— EXTRACTED RECORDS —
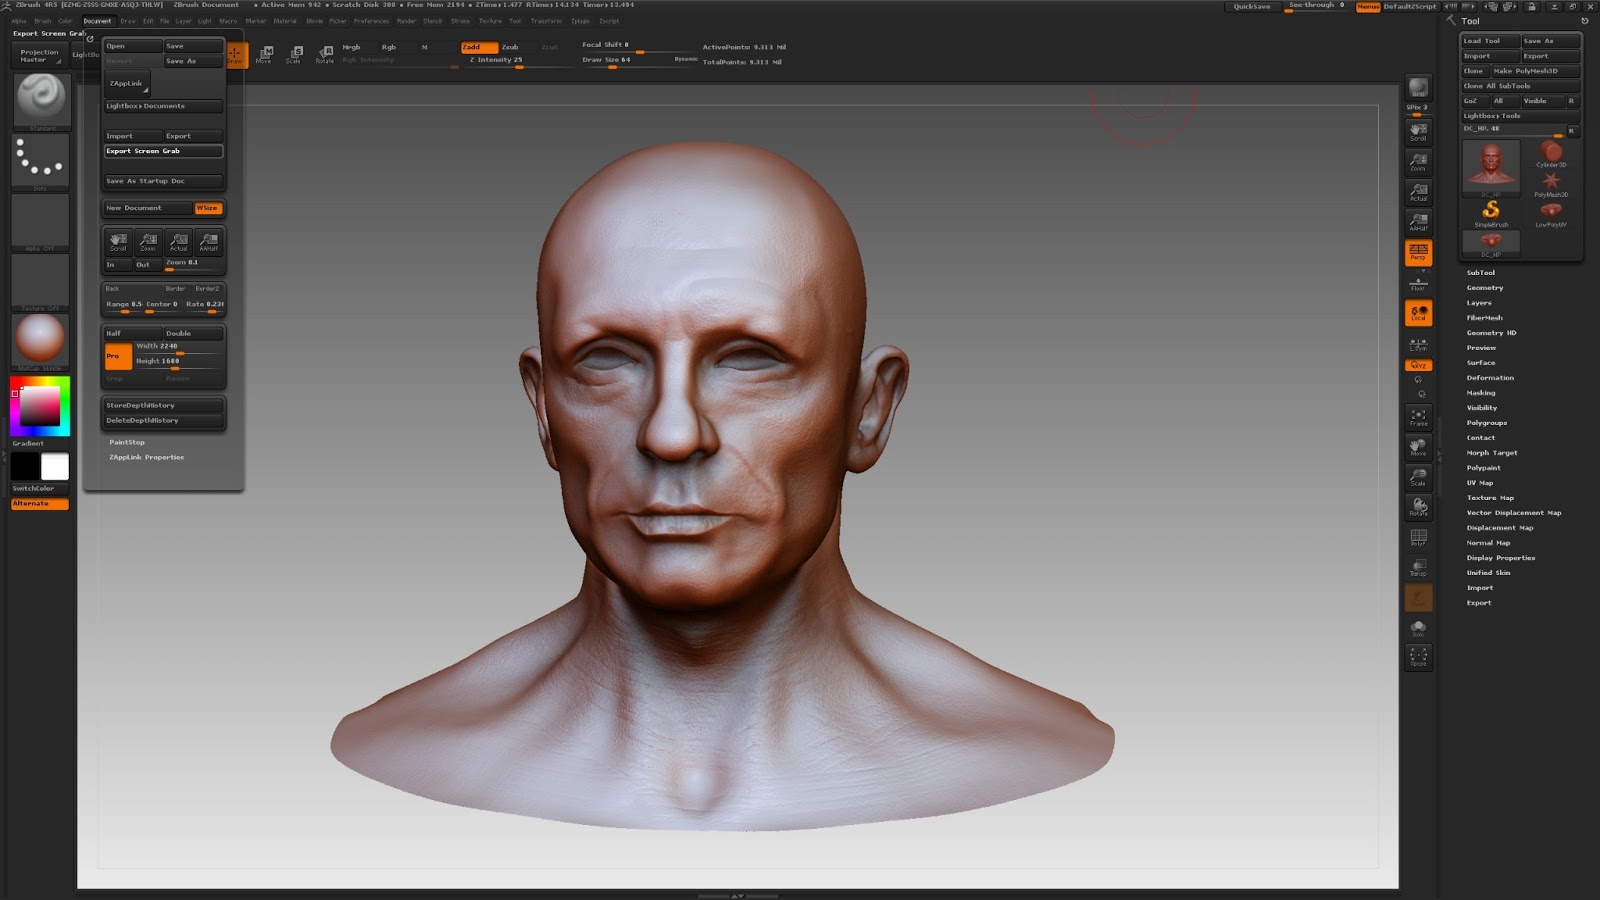
Task: Select the MatCap material sphere thumbnail
Action: pos(40,339)
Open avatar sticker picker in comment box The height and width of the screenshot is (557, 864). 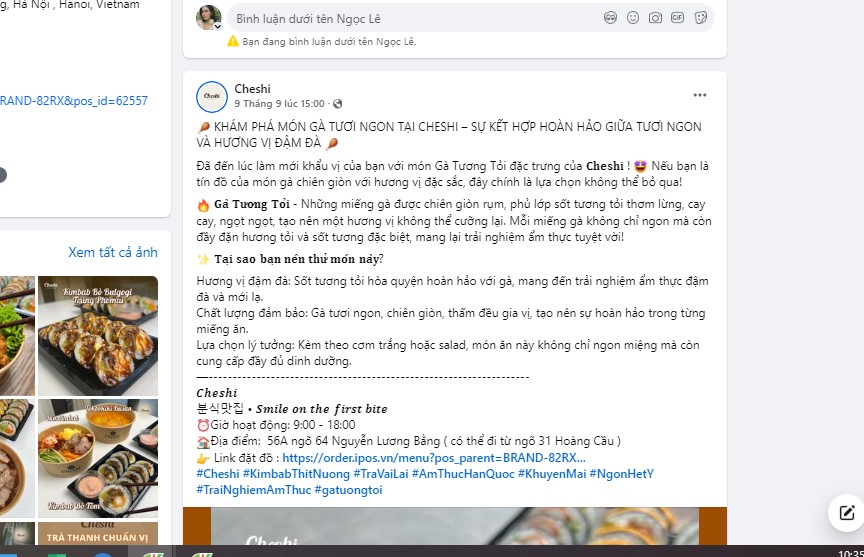(610, 18)
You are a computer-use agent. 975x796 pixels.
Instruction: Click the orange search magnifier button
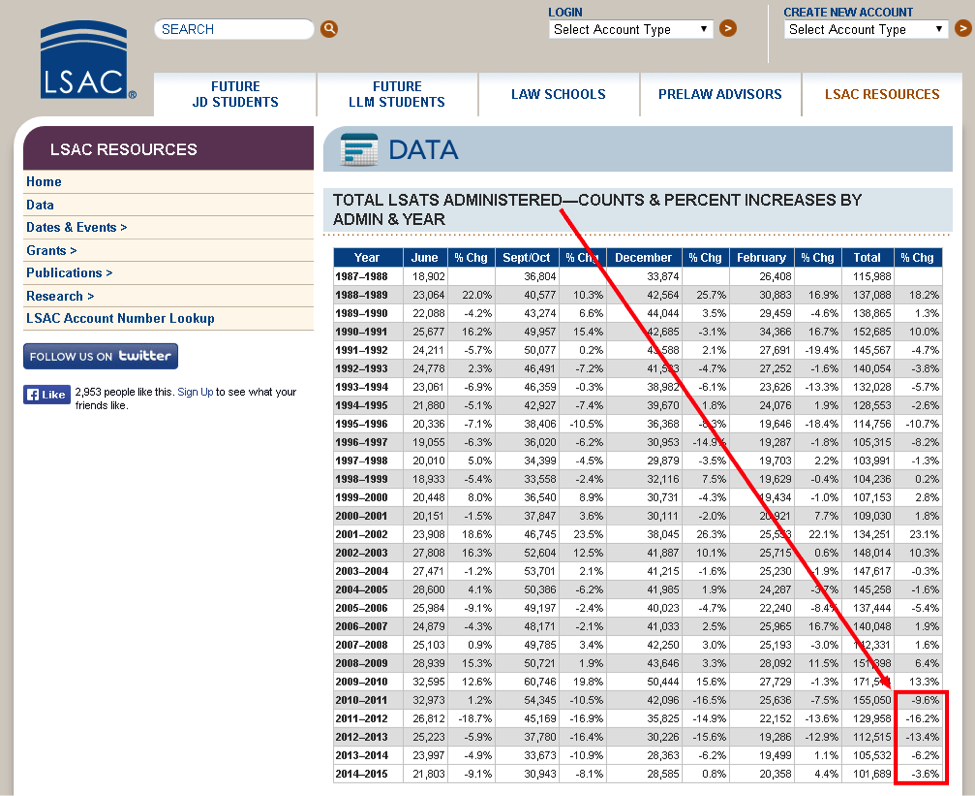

— TASK STATEMENT —
Give back exactly the lines from the line with "You are a computer-use agent. 975x796 pixels." through the final line of the entries above, and keep pictures out of the copy.

— EXERCISE SOLUTION —
You are a computer-use agent. 975x796 pixels.
Instruction: Click the orange search magnifier button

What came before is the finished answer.